El encuentro abordó tres grandes cuestiones: la urgencia de educar para la ciudadanía global en el contexto actual, su conexión con la misión y la espiritualidad ignacianas, y las claves para integrarla de manera efectiva en la práctica educativa de los centros. La reflexión puso el foco en aspectos como la participación democrática, la justicia social, el cuidado de la casa común, la inclusión, los derechos humanos y la construcción de una cultura de paz.
Representantes de los colegios de FEJE Norte participaron activamente en este proceso y continuaron el trabajo durante el encuentro de homólogos celebrado en mayo. Allí compartieron experiencias, revisaron las políticas de ciudadanía global de los distintos centros y profundizaron en la incorporación de estas perspectivas en la vida escolar y en los proyectos educativos.
Esta apuesta educativa encuentra también expresión en nuevas iniciativas que buscan ofrecer experiencias transformadoras al alumnado. Entre ellas destaca la propuesta educativa que se está impulsando en Javier, inspirada en la figura de San Francisco Javier y orientada a que adolescentes reflexionen sobre su lugar en el mundo, desarrollen una mirada crítica sobre las injusticias y descubran su capacidad para actuar en favor del bien común. La experiencia conecta temas como la justicia social, la hospitalidad, la interculturalidad, la sostenibilidad, la ética del cuidado y la participación democrática con el itinerario vital y misionero del santo navarro.
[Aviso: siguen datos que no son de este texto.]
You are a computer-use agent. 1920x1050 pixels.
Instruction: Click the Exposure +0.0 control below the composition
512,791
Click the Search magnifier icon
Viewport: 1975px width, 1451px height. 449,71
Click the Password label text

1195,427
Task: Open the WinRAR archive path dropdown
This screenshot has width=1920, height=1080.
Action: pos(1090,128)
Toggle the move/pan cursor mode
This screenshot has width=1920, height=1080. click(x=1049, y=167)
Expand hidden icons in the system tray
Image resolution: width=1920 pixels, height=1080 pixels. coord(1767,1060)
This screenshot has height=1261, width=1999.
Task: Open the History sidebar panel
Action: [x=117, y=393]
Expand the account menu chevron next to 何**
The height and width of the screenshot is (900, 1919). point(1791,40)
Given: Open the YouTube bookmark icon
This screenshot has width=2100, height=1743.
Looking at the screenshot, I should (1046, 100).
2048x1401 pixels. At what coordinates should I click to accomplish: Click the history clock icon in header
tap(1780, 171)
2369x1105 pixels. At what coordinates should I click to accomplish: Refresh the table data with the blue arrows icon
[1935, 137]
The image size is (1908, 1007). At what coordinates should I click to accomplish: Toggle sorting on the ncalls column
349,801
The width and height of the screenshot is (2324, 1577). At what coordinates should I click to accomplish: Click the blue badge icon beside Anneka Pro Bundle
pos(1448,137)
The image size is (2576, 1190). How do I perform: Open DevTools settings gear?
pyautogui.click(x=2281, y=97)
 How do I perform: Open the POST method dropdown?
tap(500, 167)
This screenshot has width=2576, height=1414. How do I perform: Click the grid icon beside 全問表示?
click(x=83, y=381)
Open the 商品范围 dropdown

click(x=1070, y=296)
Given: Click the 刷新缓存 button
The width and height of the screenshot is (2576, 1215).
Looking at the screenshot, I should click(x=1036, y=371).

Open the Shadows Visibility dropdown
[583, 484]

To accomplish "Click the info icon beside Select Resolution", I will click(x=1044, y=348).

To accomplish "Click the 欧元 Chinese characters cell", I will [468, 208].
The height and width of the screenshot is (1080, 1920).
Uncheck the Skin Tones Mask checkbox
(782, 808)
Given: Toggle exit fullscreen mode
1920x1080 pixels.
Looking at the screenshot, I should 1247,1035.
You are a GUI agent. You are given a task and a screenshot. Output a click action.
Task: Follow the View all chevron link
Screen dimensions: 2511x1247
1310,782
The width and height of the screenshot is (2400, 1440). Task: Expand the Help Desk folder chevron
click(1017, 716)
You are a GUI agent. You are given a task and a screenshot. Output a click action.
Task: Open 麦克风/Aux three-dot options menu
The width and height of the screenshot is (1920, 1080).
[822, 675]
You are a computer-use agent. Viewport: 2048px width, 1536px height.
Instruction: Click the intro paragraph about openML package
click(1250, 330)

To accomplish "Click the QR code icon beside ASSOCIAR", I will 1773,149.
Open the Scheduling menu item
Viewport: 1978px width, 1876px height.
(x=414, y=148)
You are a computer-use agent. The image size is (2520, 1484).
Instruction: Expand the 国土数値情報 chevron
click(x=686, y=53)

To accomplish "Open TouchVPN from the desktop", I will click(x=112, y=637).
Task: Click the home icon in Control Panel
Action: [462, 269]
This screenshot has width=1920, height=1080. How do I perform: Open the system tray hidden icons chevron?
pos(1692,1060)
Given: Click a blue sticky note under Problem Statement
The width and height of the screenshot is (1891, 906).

La educación jesuita entiende la ciudadanía global no solo como un conjunto de conocimientos, sino como una manera de situarse ante la realidad. Se trata de ayudar a niños, niñas y jóvenes a comprender que forman parte de una comunidad humana interdependiente y a descubrir que sus decisiones y compromisos pueden contribuir a construir un mundo más justo, reconciliado y sostenible. En este empeño, la colaboración entre colegios, plataformas apostólicas y entidades sociales sigue abriendo caminos de aprendizaje y transformación para las nuevas generaciones.